__Çıkarılan Veriler__:
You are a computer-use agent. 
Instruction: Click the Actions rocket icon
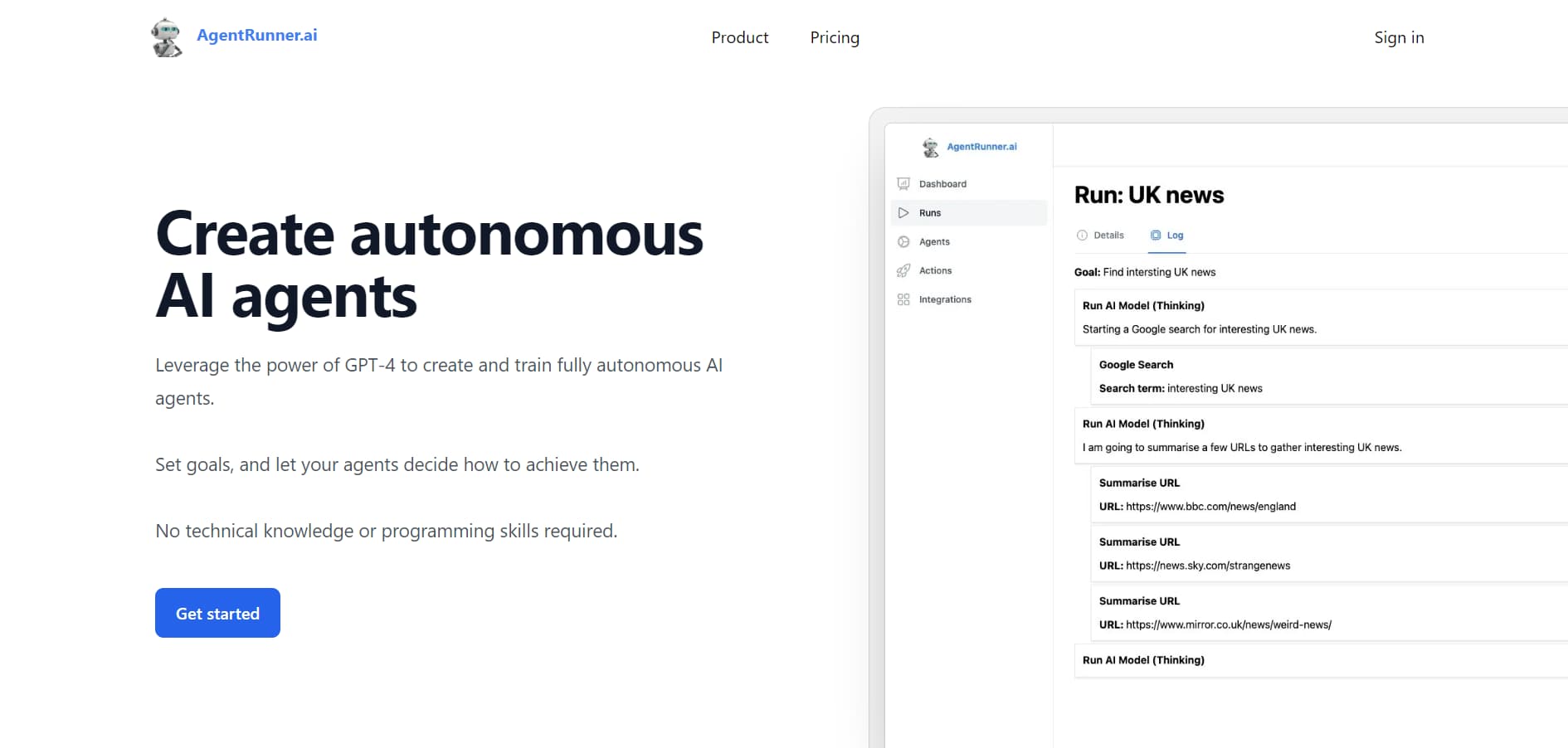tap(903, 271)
---
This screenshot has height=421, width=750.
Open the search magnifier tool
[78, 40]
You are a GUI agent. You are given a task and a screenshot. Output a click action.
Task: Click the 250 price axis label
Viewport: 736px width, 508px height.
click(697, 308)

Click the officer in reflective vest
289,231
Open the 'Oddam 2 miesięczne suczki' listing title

__Görev__: Yukarıdaki veride "This screenshot has height=421, width=750." geçen satırdan "Open the 'Oddam" geçen satıra kadar, iki uçtaki satırlar da dahil, her şeyi hiç değiştirmeden yazdırın.

__Alıştırma Yanıtı__:
This screenshot has height=421, width=750.
Open the search magnifier tool
[78, 40]
You are a GUI agent. You are given a task and a screenshot. Output a click action.
Task: Click the 250 price axis label
Viewport: 736px width, 508px height.
click(697, 308)

Click the officer in reflective vest
289,231
Open the 'Oddam 2 miesięczne suczki' listing title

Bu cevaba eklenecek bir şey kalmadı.